Today the fastest growing category in the food industry is so-called ‘functional food” – fortified food that’s supposed to reduce your risk of disease or boost your chances of optimal health, according to the marketers. There is some support for adding certain elements to standard foods, such as calcium, fiber, omega-3 fatty acids, and certain vitamins. Overall, such altered foods account for $20 to $30 billion in annual sales, says PriceWaterhouseCoopers. And sales of fortified foods are predicted to grow at an annual rate of 8.5 to 20 percent, much more than the 1 to 4 percent forecast for the food industry overall.
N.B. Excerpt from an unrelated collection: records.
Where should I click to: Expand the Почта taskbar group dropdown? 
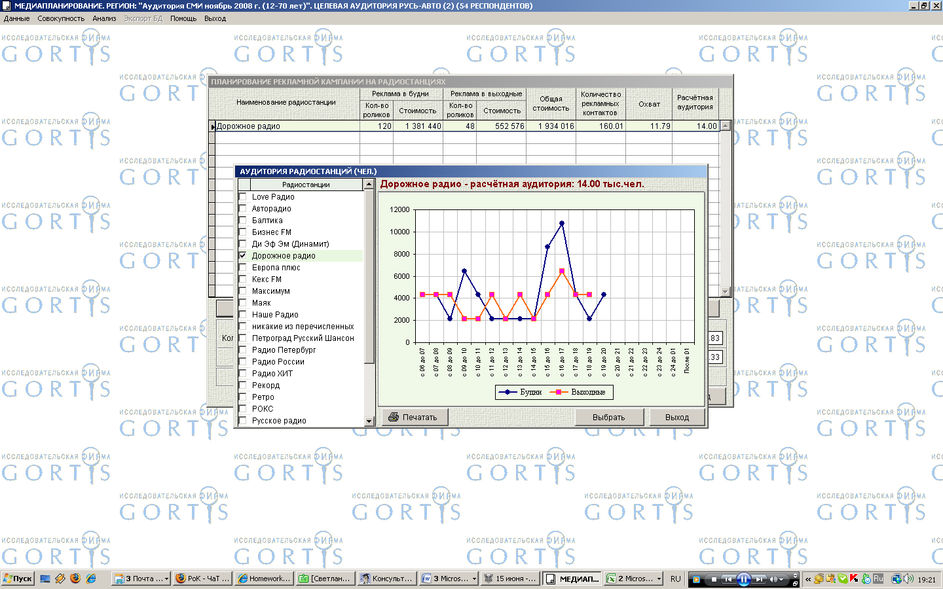166,579
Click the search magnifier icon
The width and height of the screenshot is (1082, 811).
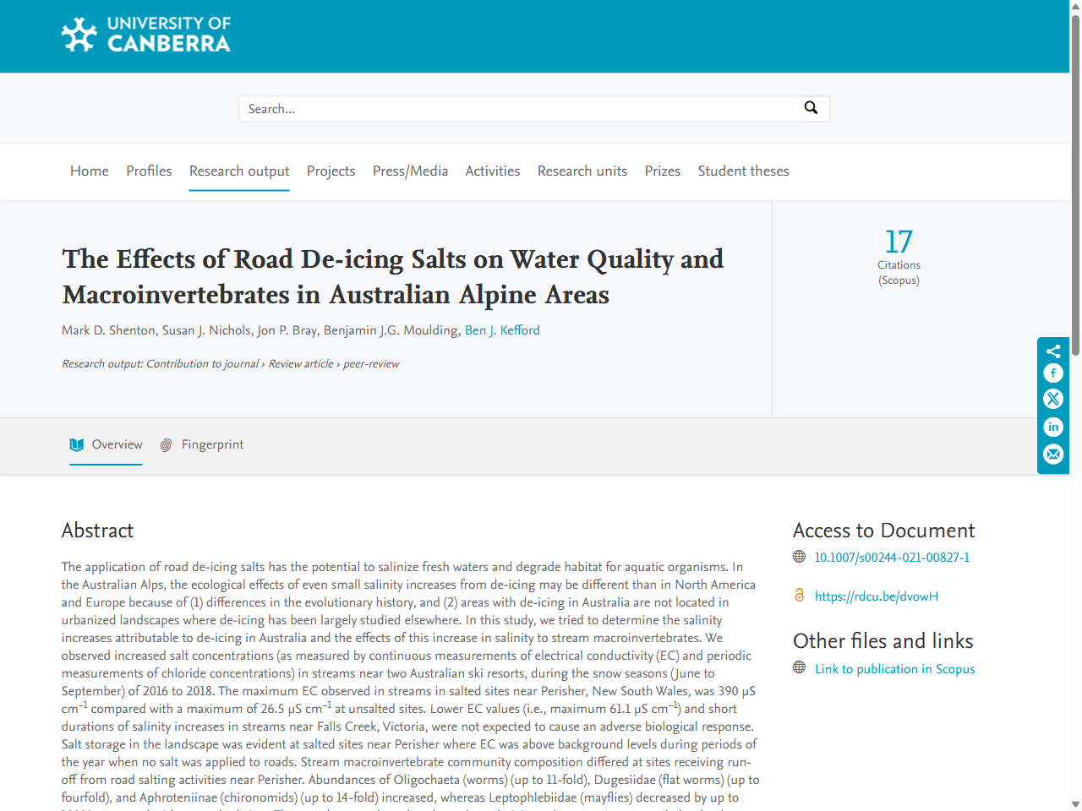tap(811, 108)
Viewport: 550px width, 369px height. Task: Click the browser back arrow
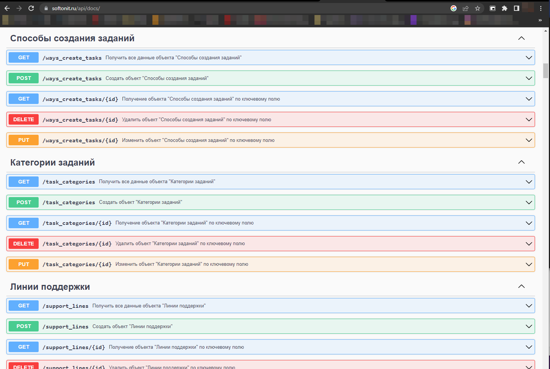(x=7, y=8)

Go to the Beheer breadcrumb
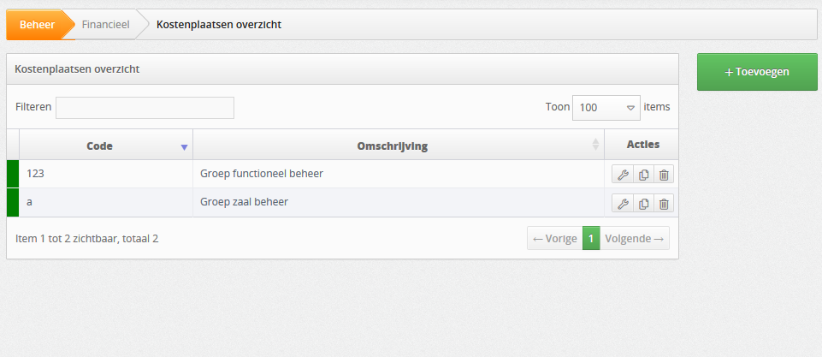pyautogui.click(x=38, y=24)
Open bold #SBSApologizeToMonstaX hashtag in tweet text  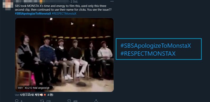(x=33, y=14)
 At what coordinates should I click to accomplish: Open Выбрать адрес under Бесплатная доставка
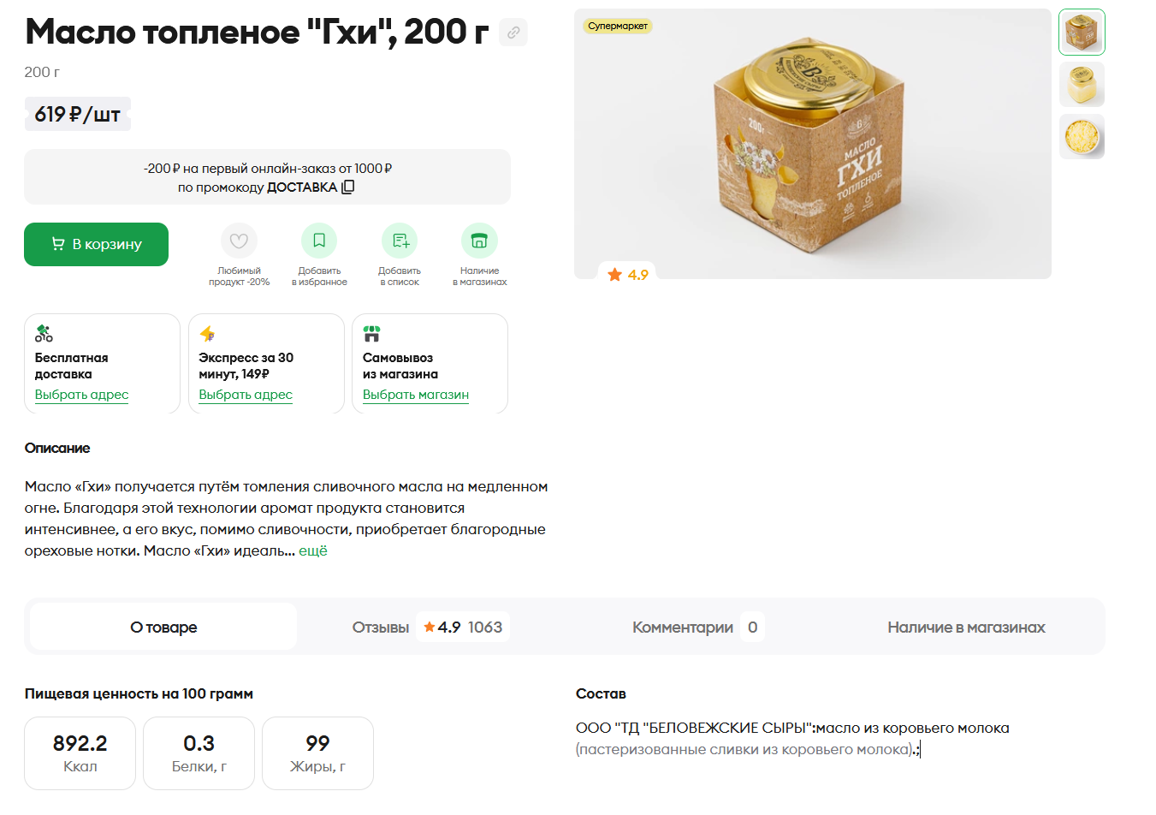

So, what’s the catch? In most cases, the health claims accompanying these products are based on flimsy or absent facts. Unfortunately, the industry seems to equate health claims with those promoting general products such as household cleansers, etc. We all know that such commercial claims are either wildly over hyped or simply bald-faced lies, but serious consequences seldom result from having a dingy floor or clothing that bears a faint shade of gray. Obviously, sloppy labeling does not carry over to issues of health.
Fortunately for all of us, the Food and Drug Administration (FDA) doesn’t recognize functional food as an actual food category. As defined by the FDA’s Federal Food, Drug, and Cosmetic Act, products with claims of treating specific diseases are considered to be drugs and therefore must meet the agency’s rigorous regulatory requirements, including proof that they are safe and effective for their intended use. Thus if manufacturers wish to claim that its products have health-promoting properties, they must have credible science to back it up.
For example, the maker of POM Wonderful 100% Pomegranate Juice and POMx liquid supplement maintains that it has scientific proof to support the claim that its products prevent or treat heart disease, prostate cancer, and erectile dysfunction. Now anyone in his/her right mind must question the validity of such claims. Happily, the Federal Trade Commission (FTC) cracked down on the company for making what it calls false and unsubstantiated claims. “Any consumer who sees POM Wonderful products as a silver bullet against disease has been misled,” says David Vladeck, director of the FTC’s Bureau of Consumer Protection. “When a company touts scientific research in its advertising, the research must squarely support the claims made. Contrary to POM Wonderful’s advertising, the available scientific information does not prove that POM Juice or POMx effectively treats or prevents these illnesses.” In response, the company has filed a federal lawsuit contending that the agency is overstepping its authority by setting new standards for advertising food and dietary supplements. I seriously doubt that they can make much of a case.
In response to industrial lobbying for the right to promote the benefits of their products, Congress passed some ill-advised legislation: the Nutrition Labeling and Education Act forced the FDA to permit health claims on food packages, and in 1994 they passed the Dietary Supplement Health and Education Act, which made it easier to put health claims on vitamins, minerals, and herbal products.
“We expected to see nutritional supplements or dietary supplements making health claims,” says Mary K. Engle, associate director of the FTC’s Advertising Practices division. “But then, about five years ago, we started to see those kinds of claims on foods—claims like ‘metabolism-enhancing’ and ‘immune-boosting,’ or something having to do with brain health or heart health.”
More recently, there have been claims about digestive health. For example, claims by Dannon that a daily serving of Activia yogurt could help with constipation caught the FTC’s attention in 2010, and the agency accused the company of deceptive marketing practices. Dannon said it had scientific proof, but regulators concluded that many of its studies actually found that Activia was no more helpful than a placebo. Also, the probiotics (a type of healthful bacteria) in Activia might help digestion, but only if the yogurt is eaten three times a day—something not mentioned in the ads or on the packaging. Dannon eventually settled with the FTC, but admitted no wrong-doing.
What’s a health-conscious shopper to do?
“Know thyself,” says Elizabeth Rahavi, R.D., director of health and wellness at the International Food Information Council Foundation, an industry group. “Consumers can ask: ‘Is this a food that I would commonly consume?’ Often the benefit of a functional food comes through repeated consumption.”
If any product—food, supplement, or otherwise—is accompanied by the following label: “This treatment has not been evaluated by the Food and Drug Administration. This product is not intended to diagnose, treat, cure or prevent any disease”, run the other direction; it is almost certainly a scam!
If you’re still not sure about a given food, check the website of the Academy of Nutrition and Dietetics and the IFIC Foundation to see if a product’s claims are backed up by credible research. And don’t just read marketing claims; look at nutrition panels and ingredient lists.
Above all, always be skeptical and, whenever possible, avoid excessive expenditures!